Just look at the film from Alabama's 45-7 victory over Tennessee. On the two occasions Scott kicked the ball deep into the end zone to produce a touchback, he directed the ball toward the center of the field. On the other six kickoffs, when the ball landed just short of the goal line or a few yards past it, he aimed toward the left corner.
In four of those instances, Tennessee elected to execute a return, and three times the Volunteers were stopped short of the 25-yard line.
Of the 33 times opponents have returned Scott's kickoffs this season, they have started their ensuing offensive possession past the 25-yard line only seven times.
"The most important thing on kickoffs is placement," (the kicker) Scott said last month. "You want to get it closer to the corner, more like on the numbers because that's how our coverage is most successful, when we place it in that area. That's what I focus on the most. Obviously they want touchbacks but placement is most important."
That's especially true if the team kicking off is attempting to coax a return.
"I'm happy with the way our guys cover, and I have a lot of confidence in it and we've had a lot of tackles inside the 20," Saban conceded. "So our drive start for kickoff coverage has been very good.
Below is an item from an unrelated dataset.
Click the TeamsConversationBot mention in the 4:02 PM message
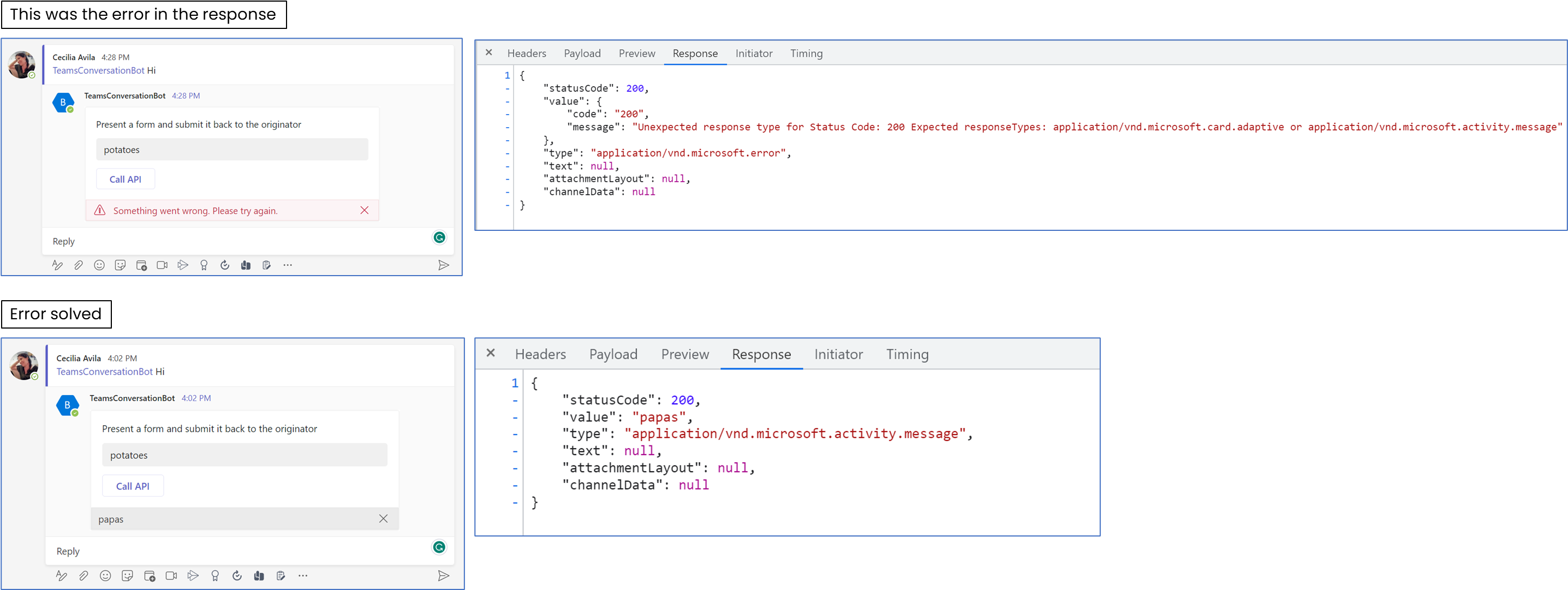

And sometimes it's probably been better when we haven't kicked it in the end zone
The Patriots took an aggressive, creative approach after the NFL, in 2016, adopted a new rule moving the touchback line five yards farther forward to the 25-yard line just as the NCAA did four years earlier.
"We'll see how it all plays out, but in looking at a few other games it looks like there are a lot of teams that are doing some of the directional, corner-type kicking with good hang time," New England coach Bill Belichick, Saban's former boss, said in September 2016. "Just kind of popping the ball up in the air and making teams bring it out, which isn't surprising."
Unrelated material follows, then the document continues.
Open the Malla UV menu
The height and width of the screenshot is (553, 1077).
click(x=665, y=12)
Last season, only 72 percent of the Patriots' 93 kickoffs reached the end zone -- the seventh-lowest rate in the NFL.
The year before, when the touchback line was still the 20, 90.8 percent of their kickoffs crossed the goal line.
The kicker both seasons was Stephen Gotskowski
"I think getting the ball out to the 25-yard line is obviously harder than getting it out to the 20 and those touchbacks that put it on the 20," Belichick said. "I mean I know it's only five yards and five yards is five yards, but it just seems like it's a lot easier for teams to just touchback and put the ball on the 20, whereas now there's just a little more incentive to make them return it to the 25 as opposed to just handing them the ball on the 25-yard line."